The slowdown has prompted the manufacturers of construction equipment to shut plants and recalibrate their plans. They expect the impact of the recent measures announced by the government to re-boot the economy and infrastructure to show in the next three to six months.
Take the case of Tata Hitachi. The company that makes road excavators for mining and infrastructure sectors was forced to shut its plants Dharwad, Karnataka and Kharagpur in West Bengal — 24 days in the last four months, said Sandeep Singh, managing director, Tata Hitachi.
“Our plants which till last year were operating at 75-80 per cent capacity utilization are now running at half the capacity,” said Singh. As a result, Tata Hitachi has deferred 30 per cent planned expenditure for the current financial year. Most of it, he added, is related to volume expansion. Singh, who is also president of the Construction Equipment Manufacturers Association, expects the industry to end the calendar year with a decline of 15-18 per cent over the last year.
Subir Kumar Chowdhury, managing director and chief executive of JCB India, has similar views.
The disruption of the payment cycle, which is causing liquidity challenges and stress for NBFCs, has impacted the industry, he said.
“At JCB we are equally affected with these developments, and are now re-calibrating our business to adjust to the lower demand,” he said. Chowdhury is hopeful that the announcement of large-scale infrastructure projects together with a strong focus on rural development should help in demand revival.
To be sure, roads have been the primary growth engine for CE demand in the past three years since calendar year 2016. Therefore, a contraction in road project awards in the current year has impacted demand for CEs adversely. The expected contraction in the current year comes on back of last three years of growth — 30 per cent in calendar year 2018. However, growth started contracting in early part of 2019 in the run-up to the general elections. Till September, industry volumes have contracted by over 20 per cent.
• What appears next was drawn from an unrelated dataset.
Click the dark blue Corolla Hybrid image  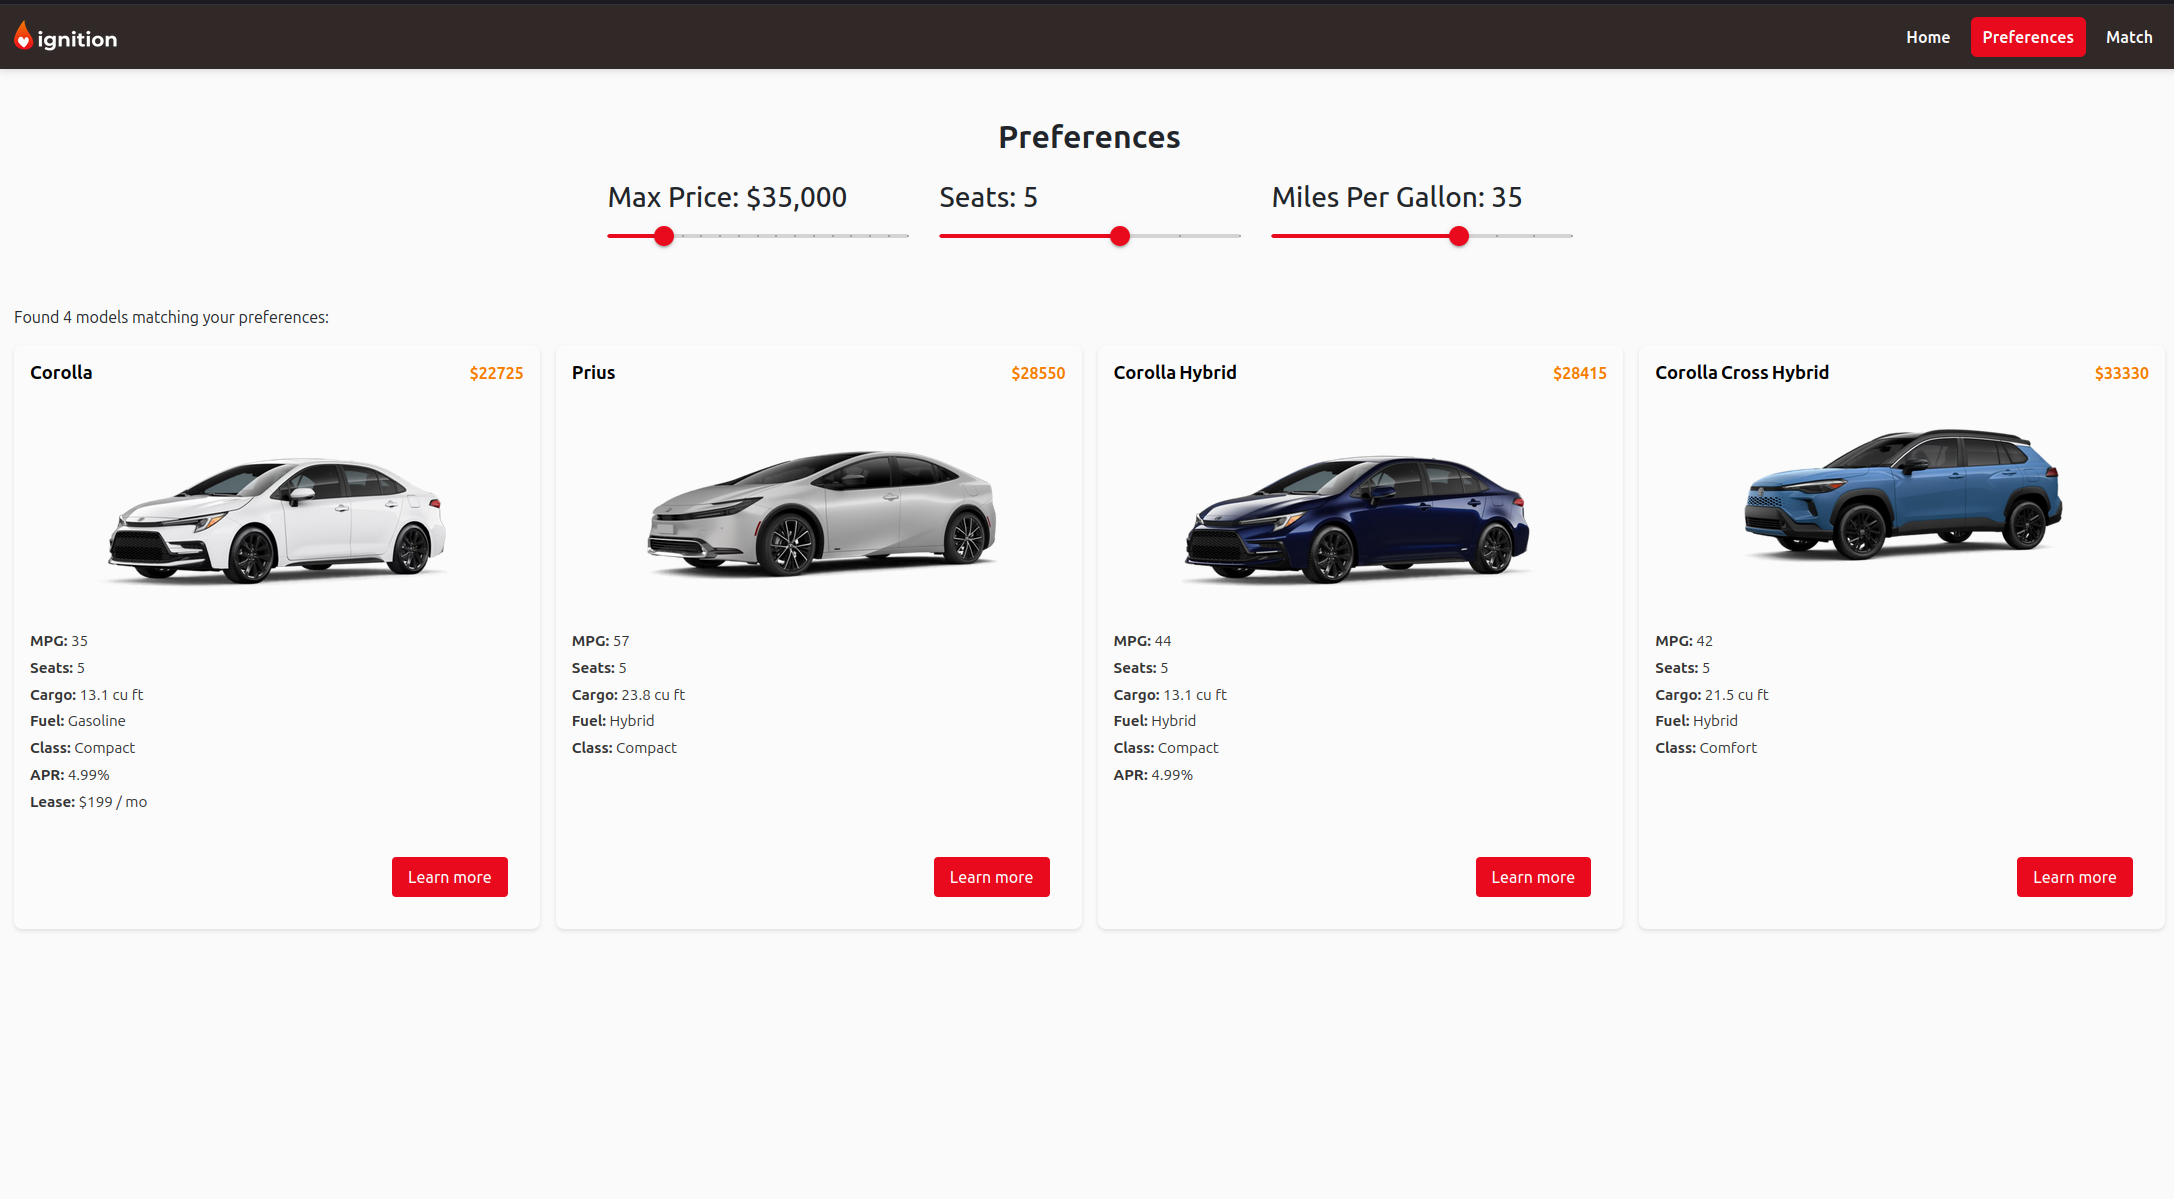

CARE Ratings expects the overall pace of road construction to slow down to about 26-27 km per day during FY2019-20 (refers to period April to March) owing to slow down in pace of awards, limited budgetary support, high risk aversion of public sector banks to infrastructure projects, worsened liquidity position of NBFCs and disruption in construction activity during monsoon and high cost of land acquisition.
ICRA has revised the outlook on the Construction Equipment (CE) sector to Negative. Demand headwinds are likely to continue in the near-term unless there is a course correction by the public sector.
But not everyone is complaining. Ajay Mandahr, CEO of Escorts Construction Equipment, pointed out that the September quarter is generally the weakest for CE Industry due to monsoon. A better planning network expansion, new product launches, proactive field approach, etc has helped Escorts gain market share in this quarter.
He, however, conceded that elections, liquidity crisis, heavy and extended monsoons in major markets, delayed payment, have impacted the industry adversely.
“Growth in construction equipment in the previous years was fuel by government investments. We expect the government to take the lead and front end the infrastructure investments. India still has infra deficit and would need $1-1.5 trillion in the next four-five years to overcome this,” he said.
The weakness in demand for such CE however, has so far not translated into lower rentals for construction companies, said MS Unnikrishnan, managing director and chief executive officer, Thermax.
“There is an anticipation that the demand slowdown for such equipment will bring down rentals, but that has not happened so far. It may happen going forward.” He added the weakness in demand has improved availability of certain specialty cranes which was not the case earlier. Others agreed.
“We can plan for just in time and getting equipment for shorter duration which was not happening before," said Vimal Kejriwal, managing director and chief executive officer for KEC International said pointing out that there is a “marginal impact” on rentals, but availability and lead time reduced.